§ **To do**: Produce as output only the lines below starting at the line with "The height and width of the screenshot is (380, 458)." and continuing through the line with "The image size is (1482, 546).", each one exactly as written.

§ **Available data**:
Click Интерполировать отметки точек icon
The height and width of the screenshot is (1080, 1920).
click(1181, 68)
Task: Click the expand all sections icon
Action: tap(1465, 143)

==

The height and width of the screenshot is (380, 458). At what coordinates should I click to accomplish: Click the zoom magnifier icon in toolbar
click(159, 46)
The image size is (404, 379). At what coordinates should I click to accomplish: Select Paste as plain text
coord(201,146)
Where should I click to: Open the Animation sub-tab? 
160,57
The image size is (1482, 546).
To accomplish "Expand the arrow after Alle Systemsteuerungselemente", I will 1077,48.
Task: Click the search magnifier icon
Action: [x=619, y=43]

§ **Solution to this problem**:
The height and width of the screenshot is (380, 458). At what coordinates should I click to accomplish: Click the zoom magnifier icon in toolbar
click(159, 46)
The image size is (404, 379). At what coordinates should I click to accomplish: Select Paste as plain text
coord(201,146)
Where should I click to: Open the Animation sub-tab? 
160,57
The image size is (1482, 546).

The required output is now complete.